I dont want to go into the hold Great Depression discussion, I just wanted to
point out that hayek would have made the argument that the New Deal made the
GD much longer, same with the WW2. The idea that a war can help the economy
would made hayek cry.

Watch this modern Rap-Video of Hayek vs. Keynes and listen closly when the
talk about the war.

<https://www.youtube.com/watch?v=GTQnarzmTOc>

------
mathattack
A similar problem happened at Harvard Business School.

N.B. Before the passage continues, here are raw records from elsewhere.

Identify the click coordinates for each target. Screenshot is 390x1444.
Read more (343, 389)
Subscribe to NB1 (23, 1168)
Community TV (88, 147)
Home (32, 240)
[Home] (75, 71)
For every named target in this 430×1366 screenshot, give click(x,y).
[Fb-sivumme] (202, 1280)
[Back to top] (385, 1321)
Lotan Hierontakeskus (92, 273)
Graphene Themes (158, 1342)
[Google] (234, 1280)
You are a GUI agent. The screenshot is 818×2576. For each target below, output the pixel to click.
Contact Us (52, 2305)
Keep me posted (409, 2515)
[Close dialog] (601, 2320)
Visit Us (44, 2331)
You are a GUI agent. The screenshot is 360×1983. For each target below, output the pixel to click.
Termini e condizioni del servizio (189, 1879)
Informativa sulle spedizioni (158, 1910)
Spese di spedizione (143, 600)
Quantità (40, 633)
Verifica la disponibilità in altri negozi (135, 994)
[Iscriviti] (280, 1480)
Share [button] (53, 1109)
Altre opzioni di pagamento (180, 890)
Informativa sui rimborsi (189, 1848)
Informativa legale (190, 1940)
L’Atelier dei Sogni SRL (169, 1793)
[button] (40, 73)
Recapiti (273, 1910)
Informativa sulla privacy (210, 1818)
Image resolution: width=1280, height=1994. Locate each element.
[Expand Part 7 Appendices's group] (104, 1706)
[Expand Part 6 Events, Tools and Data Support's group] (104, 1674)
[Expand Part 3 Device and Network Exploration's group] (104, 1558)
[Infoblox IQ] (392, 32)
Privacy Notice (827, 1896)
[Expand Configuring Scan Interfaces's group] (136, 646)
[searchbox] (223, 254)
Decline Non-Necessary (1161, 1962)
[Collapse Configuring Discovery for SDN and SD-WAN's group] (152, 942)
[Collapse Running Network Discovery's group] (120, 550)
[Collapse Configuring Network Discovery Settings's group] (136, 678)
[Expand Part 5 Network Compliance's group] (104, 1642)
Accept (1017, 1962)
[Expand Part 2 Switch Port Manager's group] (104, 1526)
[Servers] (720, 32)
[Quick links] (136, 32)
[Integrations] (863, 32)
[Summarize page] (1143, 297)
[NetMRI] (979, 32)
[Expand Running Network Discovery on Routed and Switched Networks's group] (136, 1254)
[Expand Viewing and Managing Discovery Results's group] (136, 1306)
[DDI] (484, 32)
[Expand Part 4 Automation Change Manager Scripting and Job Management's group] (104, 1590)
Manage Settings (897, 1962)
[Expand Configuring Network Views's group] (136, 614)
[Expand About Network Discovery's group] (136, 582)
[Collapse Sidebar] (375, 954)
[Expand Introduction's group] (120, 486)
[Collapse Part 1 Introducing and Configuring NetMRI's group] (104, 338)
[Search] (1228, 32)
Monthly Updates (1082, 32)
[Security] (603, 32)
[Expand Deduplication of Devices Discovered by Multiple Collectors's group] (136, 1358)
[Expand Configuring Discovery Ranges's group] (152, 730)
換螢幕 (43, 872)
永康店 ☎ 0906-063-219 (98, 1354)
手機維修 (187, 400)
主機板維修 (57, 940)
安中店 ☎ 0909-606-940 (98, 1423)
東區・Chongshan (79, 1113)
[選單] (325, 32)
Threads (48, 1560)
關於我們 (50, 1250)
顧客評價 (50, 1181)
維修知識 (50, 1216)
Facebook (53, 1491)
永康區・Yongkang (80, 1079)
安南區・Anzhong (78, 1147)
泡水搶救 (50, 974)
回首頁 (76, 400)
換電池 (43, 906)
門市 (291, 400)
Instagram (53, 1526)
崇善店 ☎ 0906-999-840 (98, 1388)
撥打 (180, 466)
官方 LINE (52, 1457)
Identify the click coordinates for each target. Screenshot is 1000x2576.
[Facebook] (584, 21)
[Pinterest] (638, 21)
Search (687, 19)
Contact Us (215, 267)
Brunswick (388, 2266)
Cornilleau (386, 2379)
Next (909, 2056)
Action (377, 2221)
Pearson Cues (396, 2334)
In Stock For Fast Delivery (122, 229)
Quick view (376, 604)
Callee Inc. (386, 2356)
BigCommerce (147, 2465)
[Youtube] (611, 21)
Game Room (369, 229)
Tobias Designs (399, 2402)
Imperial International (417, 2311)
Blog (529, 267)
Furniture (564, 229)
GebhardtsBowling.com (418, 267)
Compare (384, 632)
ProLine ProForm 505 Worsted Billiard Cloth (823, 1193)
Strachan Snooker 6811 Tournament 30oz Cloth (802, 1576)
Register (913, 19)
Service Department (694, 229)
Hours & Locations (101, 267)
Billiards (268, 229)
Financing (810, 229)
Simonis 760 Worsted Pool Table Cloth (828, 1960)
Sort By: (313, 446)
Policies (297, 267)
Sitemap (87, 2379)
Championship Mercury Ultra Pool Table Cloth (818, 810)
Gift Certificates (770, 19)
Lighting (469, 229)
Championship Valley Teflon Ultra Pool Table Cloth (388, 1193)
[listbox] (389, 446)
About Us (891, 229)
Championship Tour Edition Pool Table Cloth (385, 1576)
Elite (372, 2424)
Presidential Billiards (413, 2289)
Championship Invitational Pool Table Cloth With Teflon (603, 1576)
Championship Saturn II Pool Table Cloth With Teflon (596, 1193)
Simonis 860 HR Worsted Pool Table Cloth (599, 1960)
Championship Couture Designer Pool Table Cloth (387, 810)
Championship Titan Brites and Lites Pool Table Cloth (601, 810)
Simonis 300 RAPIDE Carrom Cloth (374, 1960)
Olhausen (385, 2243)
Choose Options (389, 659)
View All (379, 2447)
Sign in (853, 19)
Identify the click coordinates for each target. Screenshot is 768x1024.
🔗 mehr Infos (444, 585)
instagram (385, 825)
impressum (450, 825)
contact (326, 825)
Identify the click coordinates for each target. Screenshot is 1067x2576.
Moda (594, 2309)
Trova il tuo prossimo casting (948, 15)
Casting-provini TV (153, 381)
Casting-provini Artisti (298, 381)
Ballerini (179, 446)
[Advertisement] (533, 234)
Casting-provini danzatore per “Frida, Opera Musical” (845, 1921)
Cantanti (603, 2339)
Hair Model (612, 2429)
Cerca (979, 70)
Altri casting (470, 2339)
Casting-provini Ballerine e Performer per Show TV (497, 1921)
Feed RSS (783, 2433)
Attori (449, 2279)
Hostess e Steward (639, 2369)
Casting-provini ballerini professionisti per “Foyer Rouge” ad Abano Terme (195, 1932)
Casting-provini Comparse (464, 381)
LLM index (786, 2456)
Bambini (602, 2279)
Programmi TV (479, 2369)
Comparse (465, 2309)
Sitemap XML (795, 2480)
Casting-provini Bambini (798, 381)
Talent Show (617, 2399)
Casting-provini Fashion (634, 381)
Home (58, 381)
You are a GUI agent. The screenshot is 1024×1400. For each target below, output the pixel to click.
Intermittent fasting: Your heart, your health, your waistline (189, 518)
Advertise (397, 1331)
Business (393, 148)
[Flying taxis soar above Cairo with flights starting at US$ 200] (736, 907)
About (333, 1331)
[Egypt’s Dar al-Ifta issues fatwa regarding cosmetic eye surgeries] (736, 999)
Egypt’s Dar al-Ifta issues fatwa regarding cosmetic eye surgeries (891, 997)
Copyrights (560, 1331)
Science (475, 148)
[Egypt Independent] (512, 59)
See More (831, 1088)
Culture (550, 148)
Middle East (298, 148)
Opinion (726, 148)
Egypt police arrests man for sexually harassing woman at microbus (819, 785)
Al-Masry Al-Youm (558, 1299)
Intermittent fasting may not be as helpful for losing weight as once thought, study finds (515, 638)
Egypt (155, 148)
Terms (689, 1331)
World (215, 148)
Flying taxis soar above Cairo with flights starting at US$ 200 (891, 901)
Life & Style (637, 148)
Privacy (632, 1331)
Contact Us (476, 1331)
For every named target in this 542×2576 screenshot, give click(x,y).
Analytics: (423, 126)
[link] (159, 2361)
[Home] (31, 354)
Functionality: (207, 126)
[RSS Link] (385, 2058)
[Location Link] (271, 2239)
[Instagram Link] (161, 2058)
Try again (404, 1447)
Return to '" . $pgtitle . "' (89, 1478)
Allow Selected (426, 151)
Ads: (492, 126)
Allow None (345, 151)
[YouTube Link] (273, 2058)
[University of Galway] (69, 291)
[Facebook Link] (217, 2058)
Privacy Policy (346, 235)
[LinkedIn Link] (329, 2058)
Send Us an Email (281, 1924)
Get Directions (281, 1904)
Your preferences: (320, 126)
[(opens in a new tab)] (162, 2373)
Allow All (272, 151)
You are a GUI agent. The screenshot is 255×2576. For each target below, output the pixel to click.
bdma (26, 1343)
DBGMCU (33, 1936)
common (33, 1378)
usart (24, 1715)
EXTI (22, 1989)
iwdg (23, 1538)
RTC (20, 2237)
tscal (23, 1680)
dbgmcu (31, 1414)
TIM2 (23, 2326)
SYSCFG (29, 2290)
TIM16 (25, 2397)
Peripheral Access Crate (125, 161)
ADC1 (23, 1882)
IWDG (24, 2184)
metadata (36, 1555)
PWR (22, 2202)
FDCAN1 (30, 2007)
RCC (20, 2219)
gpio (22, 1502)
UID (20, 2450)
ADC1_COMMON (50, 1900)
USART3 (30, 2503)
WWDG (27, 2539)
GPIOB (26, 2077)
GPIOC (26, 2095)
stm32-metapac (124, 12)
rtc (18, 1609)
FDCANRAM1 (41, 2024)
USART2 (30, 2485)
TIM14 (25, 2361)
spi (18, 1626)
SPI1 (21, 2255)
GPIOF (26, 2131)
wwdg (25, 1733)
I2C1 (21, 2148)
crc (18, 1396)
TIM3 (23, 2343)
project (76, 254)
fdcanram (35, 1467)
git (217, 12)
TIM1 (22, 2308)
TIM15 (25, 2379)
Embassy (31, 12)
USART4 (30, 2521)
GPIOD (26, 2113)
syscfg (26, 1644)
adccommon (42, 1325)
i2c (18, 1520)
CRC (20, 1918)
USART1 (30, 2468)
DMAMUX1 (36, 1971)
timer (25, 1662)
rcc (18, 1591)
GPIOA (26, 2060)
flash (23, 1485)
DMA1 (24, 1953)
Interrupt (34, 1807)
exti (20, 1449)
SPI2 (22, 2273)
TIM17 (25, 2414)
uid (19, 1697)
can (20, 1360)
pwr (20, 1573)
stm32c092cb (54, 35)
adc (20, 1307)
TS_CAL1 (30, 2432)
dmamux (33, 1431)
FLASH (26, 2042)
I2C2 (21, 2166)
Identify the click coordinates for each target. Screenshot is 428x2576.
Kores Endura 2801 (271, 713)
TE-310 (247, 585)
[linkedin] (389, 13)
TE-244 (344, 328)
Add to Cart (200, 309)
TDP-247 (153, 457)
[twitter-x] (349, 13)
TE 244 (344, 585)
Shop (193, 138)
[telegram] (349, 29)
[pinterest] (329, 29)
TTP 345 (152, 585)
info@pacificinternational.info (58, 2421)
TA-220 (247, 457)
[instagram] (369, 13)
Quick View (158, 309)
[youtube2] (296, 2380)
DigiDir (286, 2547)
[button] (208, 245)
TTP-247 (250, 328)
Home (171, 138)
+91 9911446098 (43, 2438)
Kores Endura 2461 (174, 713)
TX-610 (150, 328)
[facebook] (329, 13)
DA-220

In the mid 80s they
found no correlation between GMAT scores and success at the school, so they
stopped requiring applicants to submit scores. This was a thermostat-unaware
view.

The real answer was that they were giving it the right amount of weight. If
they were overweighting the GMAT, unqualified people with high GMATs would get
in. If they were not underweighting it, the opposite.

Approximately 10 years later they did a correlation of student GMATs (which
weren't used for admissions purposes) and school success, and found that there
was indeed now a correlation.

The lesson was that if you're properly managing a factor, you won't see it in
the outcome. Or in the thermostat example, if you're properly managing the
thermostat, you won't see the changes.

------
dbecker
I am an econometrician... exactly the sub-population that the author faults
most for not knowing about Friedman's thermostat.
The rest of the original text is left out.